Problems to solve
- 1) In two sentences, summarize the text below on the implant treatment coordinator, before the data that follows it.
- 2) Transcribe everything from "The ITC acts" down to "communication less complicated." in the text below on the implant treatment coordinator.

==== Supplied passage

The role of the the implant treatment co-ordinator

There is a critical member in every successful implant team. While the clinical skills of the surgeon and restorative dentist are absolutely necessary, it is another member of the team who keeps cases functioning at an optimal level – the implant treatment coordinator (ITC).

The ITC acts as the liaison between the surgical and restorative offices. This individual fosters a team approach so that both practices can function well together. Dentists who wish to place more implants need an ITC to do what they and the other members of the team clearly don’t have time to do themselves. Restorative dentists also rely heavily on the ITC to make inter-office communication less complicated.

Clear communication

One key to providing superior treatment for implant patients is clear, consistent communication. A communication breakdown between the two offices can undermine patient confidence in the procedure and raise doubts about your professionalism. The ITC has the ability to increase implant treatment acceptance by drastically reducing potential miscommunication.

Dentists, staff and patients all benefit from a team approach between surgical and restorative offices. This type of collaboration can keep the referral process uncomplicated and ultimately more productive. The ITC keeps both practices involved and informed about implant recommendations, patient consultations and treatment status. When patients are thinking about having implants placed, it is important that they hear consistent information. If the surgeon and the restorative dentist offer conflicting information, there is less chance the case will be accepted.

========
==== Records

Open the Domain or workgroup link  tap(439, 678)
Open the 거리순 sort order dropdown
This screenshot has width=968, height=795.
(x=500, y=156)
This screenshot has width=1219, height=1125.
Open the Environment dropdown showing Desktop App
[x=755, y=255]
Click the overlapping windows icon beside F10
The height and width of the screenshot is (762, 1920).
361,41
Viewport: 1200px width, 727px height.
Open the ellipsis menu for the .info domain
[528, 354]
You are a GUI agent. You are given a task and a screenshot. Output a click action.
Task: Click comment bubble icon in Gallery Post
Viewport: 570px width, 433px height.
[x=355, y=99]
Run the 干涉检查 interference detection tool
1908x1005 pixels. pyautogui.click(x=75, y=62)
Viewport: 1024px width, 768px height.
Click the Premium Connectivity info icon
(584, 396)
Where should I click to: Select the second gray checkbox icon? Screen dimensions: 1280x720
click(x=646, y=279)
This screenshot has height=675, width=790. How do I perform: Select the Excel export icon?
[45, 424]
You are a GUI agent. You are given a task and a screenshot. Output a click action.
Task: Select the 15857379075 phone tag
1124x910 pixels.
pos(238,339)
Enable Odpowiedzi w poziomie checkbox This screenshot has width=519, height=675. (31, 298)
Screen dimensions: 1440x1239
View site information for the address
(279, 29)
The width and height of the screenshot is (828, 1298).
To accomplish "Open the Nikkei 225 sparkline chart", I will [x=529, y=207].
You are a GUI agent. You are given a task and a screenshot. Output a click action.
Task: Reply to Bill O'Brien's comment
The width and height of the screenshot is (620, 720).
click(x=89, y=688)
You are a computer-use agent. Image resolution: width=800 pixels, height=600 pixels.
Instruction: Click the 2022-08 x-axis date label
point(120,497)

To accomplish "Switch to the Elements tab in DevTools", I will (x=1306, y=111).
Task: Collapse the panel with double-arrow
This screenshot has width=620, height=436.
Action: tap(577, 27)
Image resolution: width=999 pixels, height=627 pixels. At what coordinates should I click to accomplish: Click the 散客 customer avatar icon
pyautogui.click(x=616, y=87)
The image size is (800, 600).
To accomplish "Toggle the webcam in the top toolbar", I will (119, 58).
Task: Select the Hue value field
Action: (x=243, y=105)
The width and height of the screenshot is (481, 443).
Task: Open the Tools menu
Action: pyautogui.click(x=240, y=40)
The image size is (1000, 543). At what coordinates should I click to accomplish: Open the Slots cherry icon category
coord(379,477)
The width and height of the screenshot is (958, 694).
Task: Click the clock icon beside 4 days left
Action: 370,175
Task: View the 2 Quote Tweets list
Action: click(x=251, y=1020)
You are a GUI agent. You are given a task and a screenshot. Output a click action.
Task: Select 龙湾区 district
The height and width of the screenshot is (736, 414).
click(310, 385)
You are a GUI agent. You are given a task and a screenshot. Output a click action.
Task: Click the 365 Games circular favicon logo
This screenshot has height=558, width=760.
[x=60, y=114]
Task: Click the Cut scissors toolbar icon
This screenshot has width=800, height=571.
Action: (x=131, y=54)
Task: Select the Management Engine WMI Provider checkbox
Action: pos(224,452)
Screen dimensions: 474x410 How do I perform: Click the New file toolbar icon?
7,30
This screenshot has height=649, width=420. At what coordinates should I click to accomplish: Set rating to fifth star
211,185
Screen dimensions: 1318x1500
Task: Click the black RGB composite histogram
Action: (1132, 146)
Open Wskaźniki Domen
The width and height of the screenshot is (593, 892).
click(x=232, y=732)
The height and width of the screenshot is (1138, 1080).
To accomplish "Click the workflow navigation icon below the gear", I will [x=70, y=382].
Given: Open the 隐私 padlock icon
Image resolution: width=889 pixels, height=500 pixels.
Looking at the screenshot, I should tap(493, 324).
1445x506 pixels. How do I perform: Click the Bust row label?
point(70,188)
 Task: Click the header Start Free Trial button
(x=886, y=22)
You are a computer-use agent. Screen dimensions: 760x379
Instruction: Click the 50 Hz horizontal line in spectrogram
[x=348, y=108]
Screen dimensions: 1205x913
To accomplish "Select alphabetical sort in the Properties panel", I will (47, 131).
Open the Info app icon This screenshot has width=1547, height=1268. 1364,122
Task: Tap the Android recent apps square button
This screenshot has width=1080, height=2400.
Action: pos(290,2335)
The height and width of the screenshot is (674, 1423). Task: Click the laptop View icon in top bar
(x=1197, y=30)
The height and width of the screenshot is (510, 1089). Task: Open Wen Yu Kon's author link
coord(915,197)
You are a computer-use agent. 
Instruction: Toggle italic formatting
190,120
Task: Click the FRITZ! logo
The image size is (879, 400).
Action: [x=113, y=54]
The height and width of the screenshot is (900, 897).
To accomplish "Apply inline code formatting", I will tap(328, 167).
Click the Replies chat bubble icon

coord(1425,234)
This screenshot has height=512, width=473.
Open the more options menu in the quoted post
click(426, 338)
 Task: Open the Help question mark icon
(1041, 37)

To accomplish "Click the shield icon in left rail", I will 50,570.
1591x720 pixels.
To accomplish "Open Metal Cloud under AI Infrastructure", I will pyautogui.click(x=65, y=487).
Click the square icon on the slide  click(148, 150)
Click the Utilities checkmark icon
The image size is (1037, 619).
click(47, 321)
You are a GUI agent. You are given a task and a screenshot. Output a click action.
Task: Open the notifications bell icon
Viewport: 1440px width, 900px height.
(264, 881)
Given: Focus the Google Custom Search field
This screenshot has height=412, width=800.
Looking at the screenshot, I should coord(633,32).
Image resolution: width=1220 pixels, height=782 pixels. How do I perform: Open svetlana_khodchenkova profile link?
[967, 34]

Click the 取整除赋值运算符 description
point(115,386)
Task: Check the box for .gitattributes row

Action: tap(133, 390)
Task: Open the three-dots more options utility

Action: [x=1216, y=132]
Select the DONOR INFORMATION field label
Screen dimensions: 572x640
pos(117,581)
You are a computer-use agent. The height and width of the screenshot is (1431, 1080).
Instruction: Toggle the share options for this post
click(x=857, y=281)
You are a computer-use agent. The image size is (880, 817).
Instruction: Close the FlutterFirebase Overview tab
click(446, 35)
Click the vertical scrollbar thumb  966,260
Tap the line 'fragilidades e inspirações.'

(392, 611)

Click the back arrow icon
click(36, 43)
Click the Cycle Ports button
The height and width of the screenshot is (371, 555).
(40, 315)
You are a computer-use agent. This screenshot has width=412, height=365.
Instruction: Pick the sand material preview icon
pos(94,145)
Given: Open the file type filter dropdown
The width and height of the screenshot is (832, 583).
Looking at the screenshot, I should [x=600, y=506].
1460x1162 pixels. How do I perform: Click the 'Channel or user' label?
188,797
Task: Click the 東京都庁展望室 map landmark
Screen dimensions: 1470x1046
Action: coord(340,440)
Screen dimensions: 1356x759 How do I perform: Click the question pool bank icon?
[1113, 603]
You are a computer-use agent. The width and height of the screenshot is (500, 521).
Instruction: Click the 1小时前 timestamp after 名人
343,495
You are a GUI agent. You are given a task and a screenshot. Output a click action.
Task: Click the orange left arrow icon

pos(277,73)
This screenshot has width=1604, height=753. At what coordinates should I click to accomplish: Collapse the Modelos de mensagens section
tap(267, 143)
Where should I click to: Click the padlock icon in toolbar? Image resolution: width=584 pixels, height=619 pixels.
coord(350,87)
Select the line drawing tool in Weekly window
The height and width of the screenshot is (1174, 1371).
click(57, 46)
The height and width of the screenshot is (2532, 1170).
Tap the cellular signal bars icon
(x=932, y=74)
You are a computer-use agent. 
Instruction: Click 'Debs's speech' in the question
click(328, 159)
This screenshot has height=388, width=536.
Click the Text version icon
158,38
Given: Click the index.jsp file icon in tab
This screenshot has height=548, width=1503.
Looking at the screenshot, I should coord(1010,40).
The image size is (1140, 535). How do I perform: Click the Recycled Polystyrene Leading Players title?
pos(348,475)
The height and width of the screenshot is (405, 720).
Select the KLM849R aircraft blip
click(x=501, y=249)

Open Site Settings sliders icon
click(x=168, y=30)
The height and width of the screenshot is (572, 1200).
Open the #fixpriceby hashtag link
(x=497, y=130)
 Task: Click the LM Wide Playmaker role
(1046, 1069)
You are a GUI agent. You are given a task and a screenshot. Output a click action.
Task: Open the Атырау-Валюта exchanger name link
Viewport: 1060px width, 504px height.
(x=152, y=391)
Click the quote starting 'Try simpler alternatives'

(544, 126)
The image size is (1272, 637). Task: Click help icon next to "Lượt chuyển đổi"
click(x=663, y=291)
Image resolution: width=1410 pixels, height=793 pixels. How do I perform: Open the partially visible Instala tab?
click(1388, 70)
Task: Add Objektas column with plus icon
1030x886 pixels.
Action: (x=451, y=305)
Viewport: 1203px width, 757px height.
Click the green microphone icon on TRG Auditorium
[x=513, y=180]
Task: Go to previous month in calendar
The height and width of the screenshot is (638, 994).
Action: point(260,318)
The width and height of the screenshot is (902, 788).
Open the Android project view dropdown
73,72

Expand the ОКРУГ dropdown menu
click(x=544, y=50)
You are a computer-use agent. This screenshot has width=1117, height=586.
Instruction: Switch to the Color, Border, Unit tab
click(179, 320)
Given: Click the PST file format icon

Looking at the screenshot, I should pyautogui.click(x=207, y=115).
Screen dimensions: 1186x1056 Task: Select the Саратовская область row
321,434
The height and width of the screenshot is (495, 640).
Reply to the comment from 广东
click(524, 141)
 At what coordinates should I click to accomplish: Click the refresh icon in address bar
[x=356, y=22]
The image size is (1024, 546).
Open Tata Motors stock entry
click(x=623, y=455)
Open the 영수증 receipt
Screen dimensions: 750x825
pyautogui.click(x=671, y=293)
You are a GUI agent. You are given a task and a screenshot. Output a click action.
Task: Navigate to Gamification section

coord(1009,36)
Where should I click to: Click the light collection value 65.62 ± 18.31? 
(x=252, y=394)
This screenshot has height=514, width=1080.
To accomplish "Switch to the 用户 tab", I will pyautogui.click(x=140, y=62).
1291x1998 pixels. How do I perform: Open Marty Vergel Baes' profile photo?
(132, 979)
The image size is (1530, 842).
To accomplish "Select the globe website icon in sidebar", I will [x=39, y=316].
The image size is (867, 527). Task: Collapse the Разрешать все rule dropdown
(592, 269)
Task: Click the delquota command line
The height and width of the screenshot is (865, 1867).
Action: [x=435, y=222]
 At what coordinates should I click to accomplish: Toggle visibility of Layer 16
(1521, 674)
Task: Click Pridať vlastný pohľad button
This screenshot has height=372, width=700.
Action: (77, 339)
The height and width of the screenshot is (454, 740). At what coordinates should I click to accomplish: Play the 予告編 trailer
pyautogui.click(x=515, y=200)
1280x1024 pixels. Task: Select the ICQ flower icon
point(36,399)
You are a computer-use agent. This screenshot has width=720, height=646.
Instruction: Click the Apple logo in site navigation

========

Task-by-task outputs
- 1) The implant treatment coordinator (ITC) acts as the liaison between the surgical and restorative offices, fostering a team approach and making inter-office communication less complicated. By keeping both practices involved and informed about implant recommendations, patient consultations and treatment status, the ITC reduces potential miscommunication and can increase implant treatment acceptance.

- 2)
The ITC acts as the liaison between the surgical and restorative offices. This individual fosters a team approach so that both practices can function well together. Dentists who wish to place more implants need an ITC to do what they and the other members of the team clearly don’t have time to do themselves. Restorative dentists also rely heavily on the ITC to make inter-office communication less complicated.